Immer aggressiver: Machen E-Autos die Straßen wirklich sicherer?
Die Zukunft der Mobilität soll elektrisch sein – und wenn möglich unfallfrei. Während ersteres langsamer vonstattengeht als gewünscht, ist die steigende Anzahl an E-Autos für die Sicherheit der Verkehrsteilnehmer hinderlich.
Tatsächlich sind Unfälle mit elektrischen Fahrzeugen meist mit schwereren Folgen verbunden, insbesondere für den Unfallgegner. Zu diesem Ergebnis kommt Jingwen Hu, Professor für Fahrzeugsicherheit an der Universität von Michigan, USA. Sein Spezialgebiet ist die „Biomechanik von Aufprallverletzungen bei Kraftfahrzeugkollisionen“, sprich, welche Kräfte bei einem Autounfall auf den menschlichen Körper wirken.

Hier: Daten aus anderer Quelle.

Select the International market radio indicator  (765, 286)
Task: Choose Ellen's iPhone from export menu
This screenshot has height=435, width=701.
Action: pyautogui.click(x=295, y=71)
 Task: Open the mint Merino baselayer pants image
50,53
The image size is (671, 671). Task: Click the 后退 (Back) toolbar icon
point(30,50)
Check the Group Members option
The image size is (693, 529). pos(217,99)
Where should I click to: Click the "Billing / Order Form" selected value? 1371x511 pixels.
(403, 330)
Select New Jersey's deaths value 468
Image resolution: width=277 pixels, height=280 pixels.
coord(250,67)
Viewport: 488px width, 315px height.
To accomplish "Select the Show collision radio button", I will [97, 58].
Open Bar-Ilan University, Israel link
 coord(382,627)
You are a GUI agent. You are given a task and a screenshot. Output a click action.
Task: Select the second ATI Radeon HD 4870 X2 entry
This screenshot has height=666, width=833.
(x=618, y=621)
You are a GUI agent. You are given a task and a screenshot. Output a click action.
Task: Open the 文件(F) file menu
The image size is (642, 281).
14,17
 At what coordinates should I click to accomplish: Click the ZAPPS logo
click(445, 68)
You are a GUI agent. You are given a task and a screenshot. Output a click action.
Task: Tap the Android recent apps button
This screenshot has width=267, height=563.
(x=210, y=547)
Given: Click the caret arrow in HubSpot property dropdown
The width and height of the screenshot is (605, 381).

Finanziert wird seine Forschung unter anderem von der US-Bundesbehörde für Straßen- und Fahrzeugsicherheit (NHTSA) und großen Autokonzernen wie Ford und Toyota, denen Hus Erkenntnisse nur bedingt gefallen dürften. Sie sind ebenso schlicht wie folgenschwer: E-Autos verbessern den Schutz ihrer Insassen auf Kosten der Sicherheit anderer Verkehrsteilnehmer, so seine Kernaussage nach über zwanzig Jahren in der Fahrzeugsicherheit.
Größer, schwerer, … langsamer
Grundsätzlich werden E-Autos und Verbrenner denselben Crashtests unterzogen, erklärt Prof. Hu auf der Wissenschaftsplattform „The Conversation“. Dabei müssen die Fahrzeuge ihre Crash-Tauglichkeit und den Insassenschutz unter Beweis stellen. Aus den Ergebnissen ermitteln beispielsweise NCAP oder Euro NCAP die bekannten Sterne-Bewertungen für Crashtests.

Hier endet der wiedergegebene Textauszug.